── Dataset extract

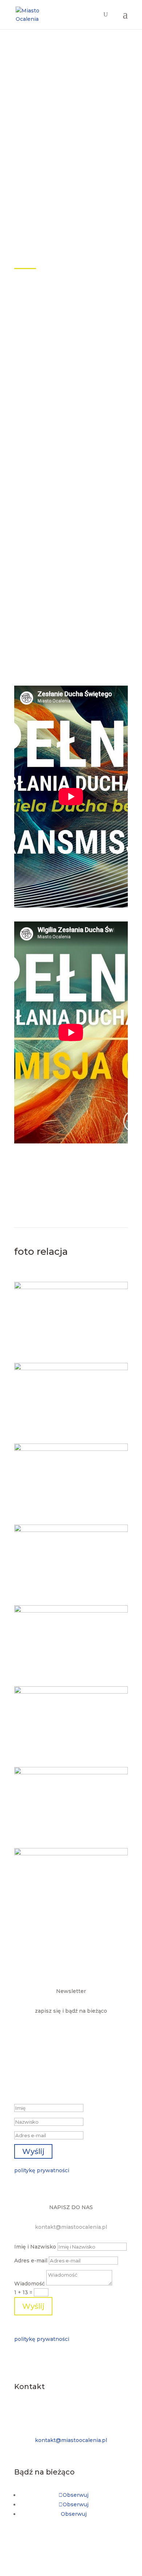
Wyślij (33, 2306)
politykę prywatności (41, 2170)
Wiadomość (29, 2283)
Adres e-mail (30, 2260)
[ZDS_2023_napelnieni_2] (71, 1853)
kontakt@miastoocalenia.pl (71, 2227)
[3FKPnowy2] (71, 1691)
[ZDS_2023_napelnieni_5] (71, 1772)
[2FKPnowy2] (71, 1368)
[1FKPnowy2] (71, 1610)
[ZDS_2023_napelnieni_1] (71, 1287)
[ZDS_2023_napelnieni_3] (71, 1449)
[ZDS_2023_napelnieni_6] (71, 1530)
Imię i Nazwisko (35, 2246)
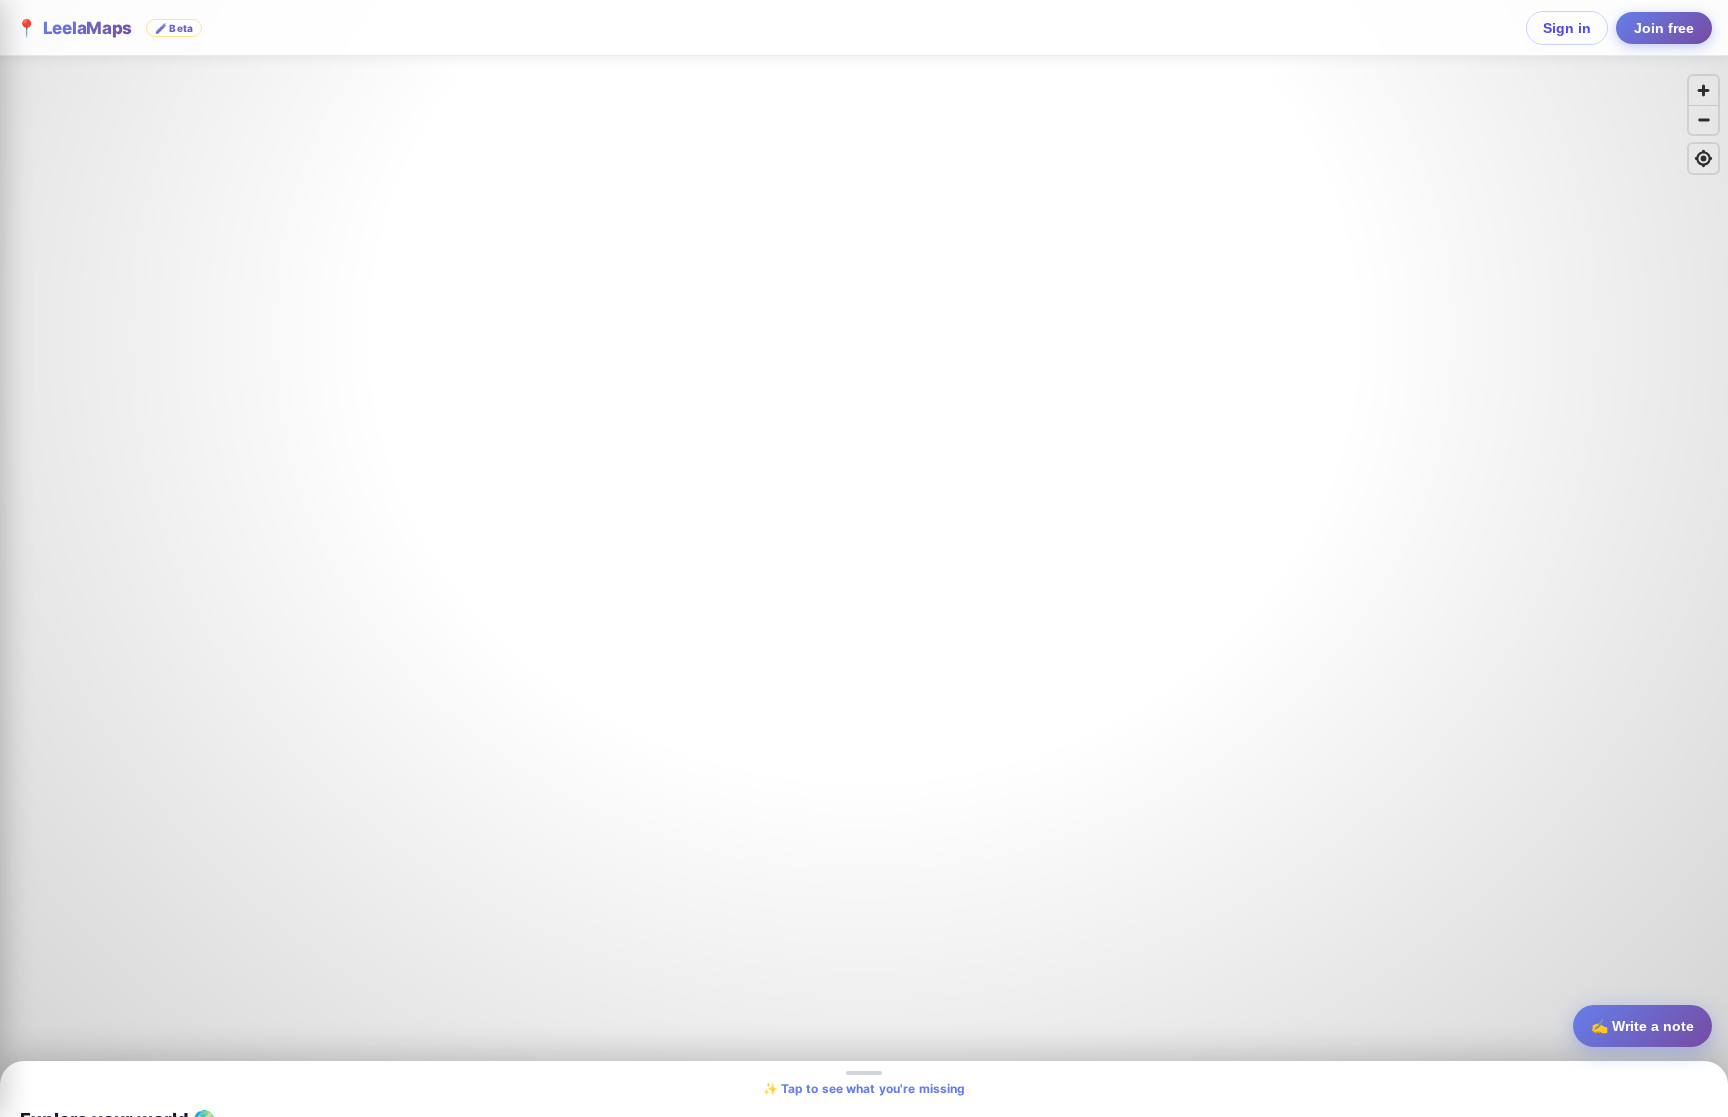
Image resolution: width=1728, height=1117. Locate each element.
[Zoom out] (1703, 119)
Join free (1664, 28)
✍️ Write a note (1642, 1026)
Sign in (1567, 28)
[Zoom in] (1703, 90)
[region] (864, 558)
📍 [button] (104, 28)
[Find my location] (1703, 158)
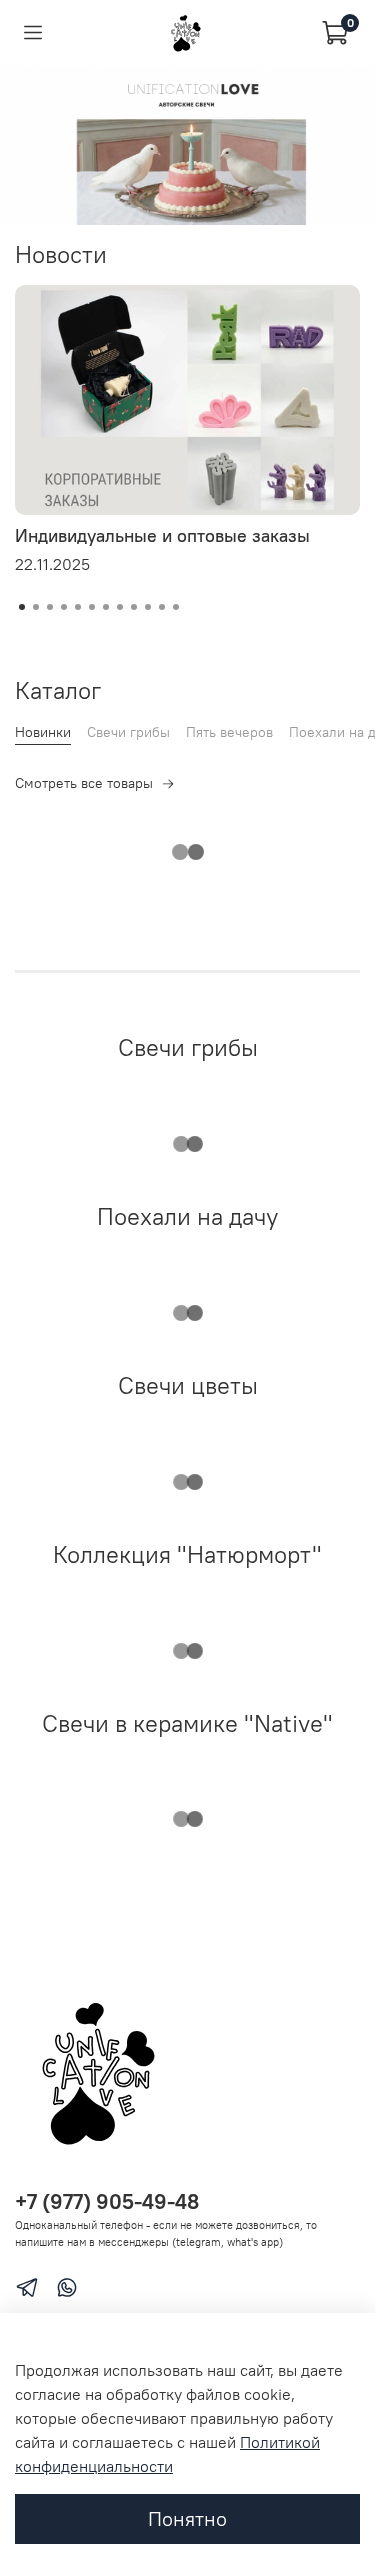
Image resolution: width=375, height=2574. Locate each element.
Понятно (187, 2518)
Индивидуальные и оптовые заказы (162, 535)
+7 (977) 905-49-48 (107, 2201)
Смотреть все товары (84, 783)
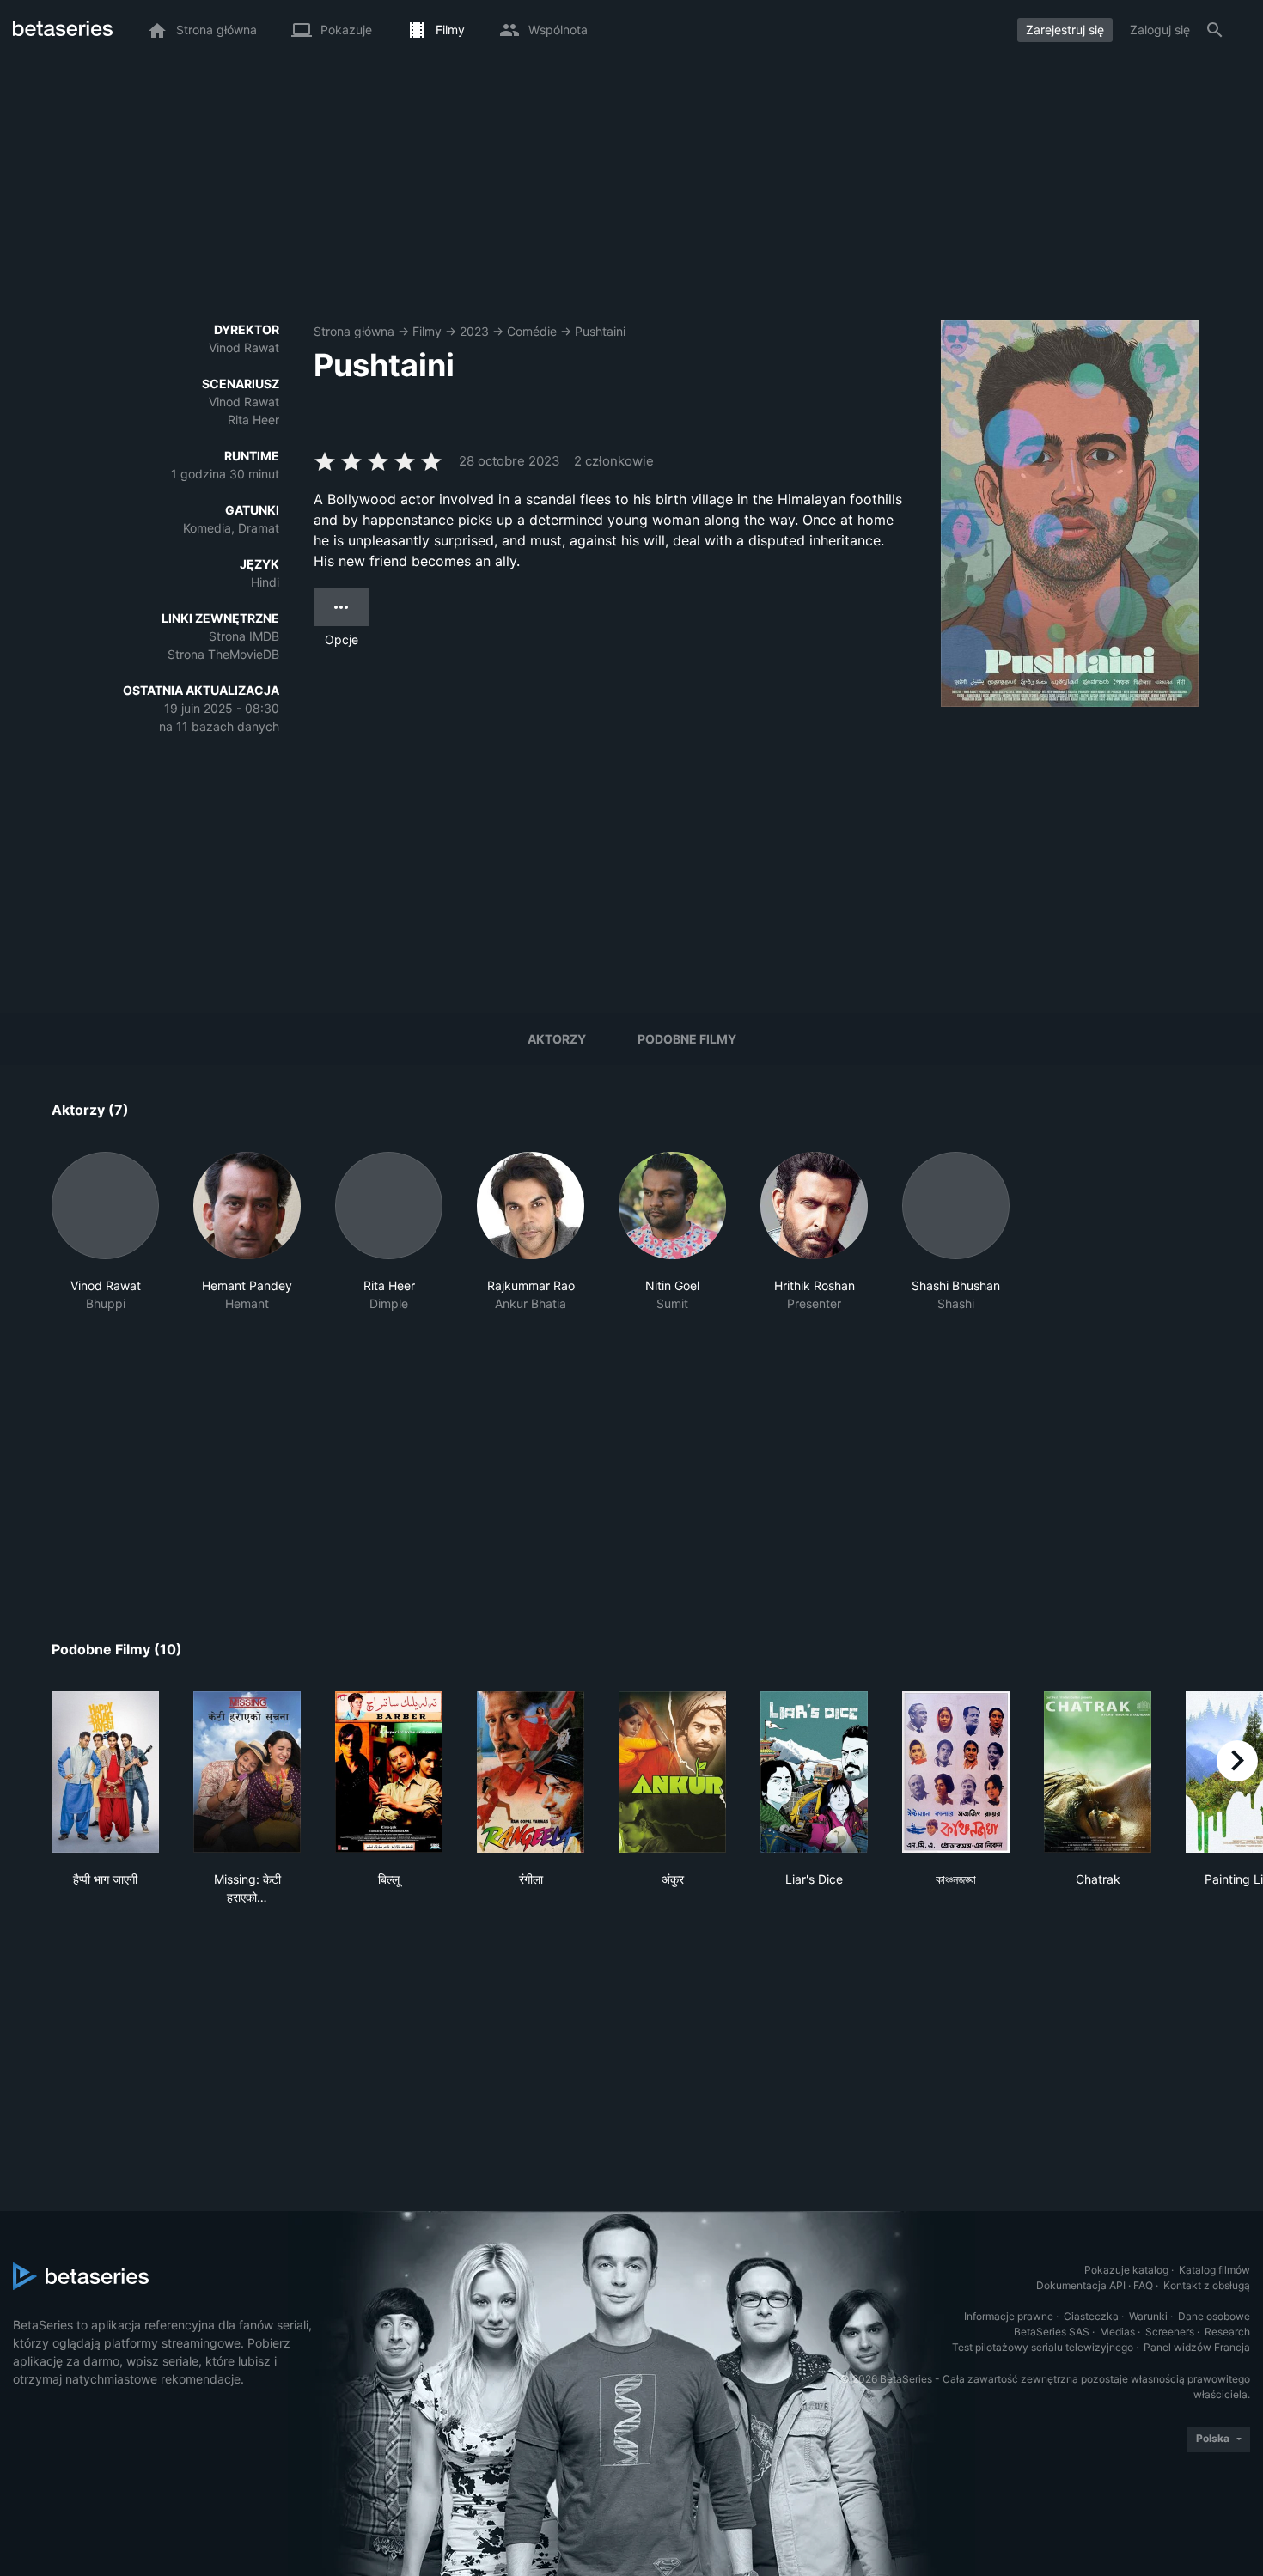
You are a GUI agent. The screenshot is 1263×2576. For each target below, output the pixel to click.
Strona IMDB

────

→ **Required work**: Leave the pictures out, and transcribe each of the records exactly.

→ **Task result**:
Wyślij (33, 2306)
politykę prywatności (41, 2170)
Wiadomość (29, 2283)
Adres e-mail (30, 2260)
[ZDS_2023_napelnieni_2] (71, 1853)
kontakt@miastoocalenia.pl (71, 2227)
[3FKPnowy2] (71, 1691)
[ZDS_2023_napelnieni_5] (71, 1772)
[2FKPnowy2] (71, 1368)
[1FKPnowy2] (71, 1610)
[ZDS_2023_napelnieni_1] (71, 1287)
[ZDS_2023_napelnieni_3] (71, 1449)
[ZDS_2023_napelnieni_6] (71, 1530)
Imię i Nazwisko (35, 2246)
Image resolution: width=1728, height=1117. Locate each element.
[Zoom out] (1703, 119)
Join free (1664, 28)
✍️ Write a note (1642, 1026)
Sign in (1567, 28)
[Zoom in] (1703, 90)
[region] (864, 558)
📍 [button] (104, 28)
[Find my location] (1703, 158)
Image resolution: width=375, height=2574. Locate each element.
Понятно (187, 2518)
Индивидуальные и оптовые заказы (162, 535)
+7 (977) 905-49-48 (107, 2201)
Смотреть все товары (84, 783)
You are a GUI agent. The screenshot is 1263×2576. For each target below, output the pixel to click.
Strona IMDB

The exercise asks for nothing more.